Photo courtesy Frederick Nolan.

Big Jim French, possibly

There is nearly nothing known about Regulator Jim (Big Jim) French. The date and location of his birth remains unknown. In a 1927 interview with Regulator Frank Coe, Coe said that Big Jim was half-Cherokee Indian. Big Jim was a particularily cold-blooded Regulator. He was said to drink a lot and kill without compunction. He was involved in most of the battles of the Lincoln County War. He was one of the six Regulators that assassinated Sheriff William Brady and Deputy George Hindman in Lincoln on April 1, 1878. When he and Billy the Kid exited the Tunstall store's corral (where they and the other four were when they ambushed Brady and Hindman), Billy was shot in the thigh by Deputy Billy Mathews, hiding in a nearby house and the same bullet went into Big Jim's thigh. While Billy and the other four escaped, Big Jim stayed behind and was bandaged up by the Tunstall store clerk, Sam Corbet. Big Jim was also in the McSween house during the Five-Day Battle and managed to escape with Billy and some others.

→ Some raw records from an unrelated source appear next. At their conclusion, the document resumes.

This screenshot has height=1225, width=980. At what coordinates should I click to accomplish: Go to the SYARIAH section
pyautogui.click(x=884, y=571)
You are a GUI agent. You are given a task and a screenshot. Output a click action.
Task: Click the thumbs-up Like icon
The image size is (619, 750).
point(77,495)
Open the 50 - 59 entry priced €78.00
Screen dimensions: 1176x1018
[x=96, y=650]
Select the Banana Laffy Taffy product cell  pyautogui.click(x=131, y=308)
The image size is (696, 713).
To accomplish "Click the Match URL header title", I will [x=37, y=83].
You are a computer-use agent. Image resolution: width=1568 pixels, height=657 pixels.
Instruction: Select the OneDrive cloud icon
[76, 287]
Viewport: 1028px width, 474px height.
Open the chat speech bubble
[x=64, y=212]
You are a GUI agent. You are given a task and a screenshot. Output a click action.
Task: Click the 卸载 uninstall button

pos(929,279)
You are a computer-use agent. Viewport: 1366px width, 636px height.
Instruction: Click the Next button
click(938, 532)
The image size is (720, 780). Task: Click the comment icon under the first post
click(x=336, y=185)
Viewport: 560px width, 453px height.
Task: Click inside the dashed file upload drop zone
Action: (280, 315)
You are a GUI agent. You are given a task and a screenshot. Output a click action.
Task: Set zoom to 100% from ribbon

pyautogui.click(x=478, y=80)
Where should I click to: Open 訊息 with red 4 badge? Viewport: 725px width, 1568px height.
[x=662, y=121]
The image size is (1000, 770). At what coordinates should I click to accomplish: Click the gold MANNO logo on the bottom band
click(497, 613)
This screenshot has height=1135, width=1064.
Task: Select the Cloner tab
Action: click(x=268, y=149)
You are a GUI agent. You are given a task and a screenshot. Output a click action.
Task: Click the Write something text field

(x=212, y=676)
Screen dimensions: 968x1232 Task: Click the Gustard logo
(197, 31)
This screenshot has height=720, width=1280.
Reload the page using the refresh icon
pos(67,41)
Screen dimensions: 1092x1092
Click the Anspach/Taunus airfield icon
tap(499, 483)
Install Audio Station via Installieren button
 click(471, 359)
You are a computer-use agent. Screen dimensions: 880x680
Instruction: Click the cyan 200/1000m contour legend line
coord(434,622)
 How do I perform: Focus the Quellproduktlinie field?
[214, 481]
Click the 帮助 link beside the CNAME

He later became known as one of Susan McSween's (Alex McSween's widow) lovers, but this is false. After the war, Big Jim disappeared. There are four possible versions on what happened to him after the war. First, that he was shot and killed near Lincoln on June 21, 1879, but this is almost certainly false since Big Jim wrote a letter to Sam Corbet in late 1878 from Keota, Indian Territory. Second, that he vanished into South America. Third, that he was shot and killed during a store robbery at Catoosa, Oklahoma in 1895. Fourth, that he was shot and killed in 1924. The third seems most likely since Catoosa is near Keota. The man in the above photo is the Jim French that was killed in the Catoosa robbery, so it may or may not be Big Jim.